• _Supplied data_:
# # # # # # #

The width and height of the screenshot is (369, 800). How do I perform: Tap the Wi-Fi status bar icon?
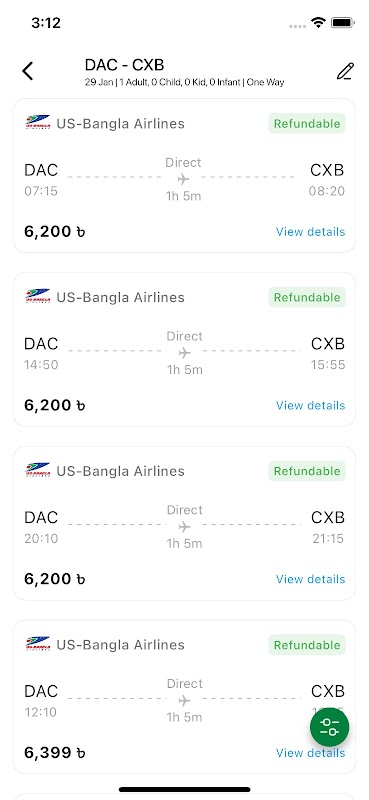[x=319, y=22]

# # # # # # #

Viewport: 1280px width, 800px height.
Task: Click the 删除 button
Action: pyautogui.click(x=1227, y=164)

# # # # # # #

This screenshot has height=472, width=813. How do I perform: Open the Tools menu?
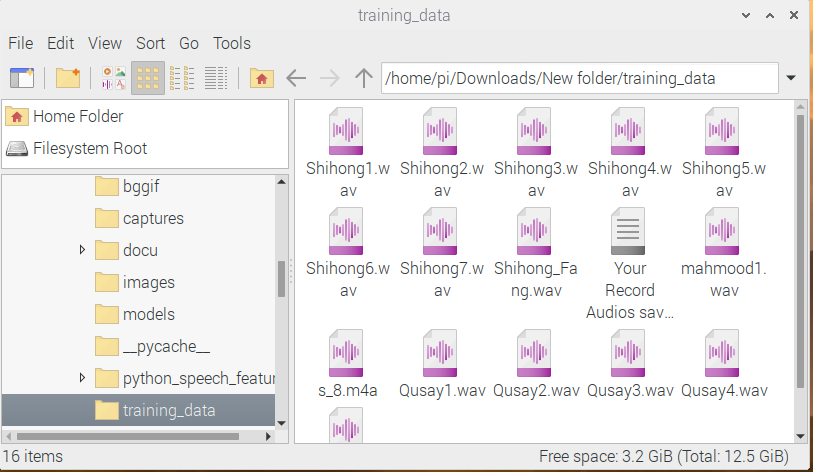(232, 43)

# # # # # # #

• _Work instructions_: Count the lines in the records above that contain the string "width", and reply with only the number.

• _Exercise response_: 3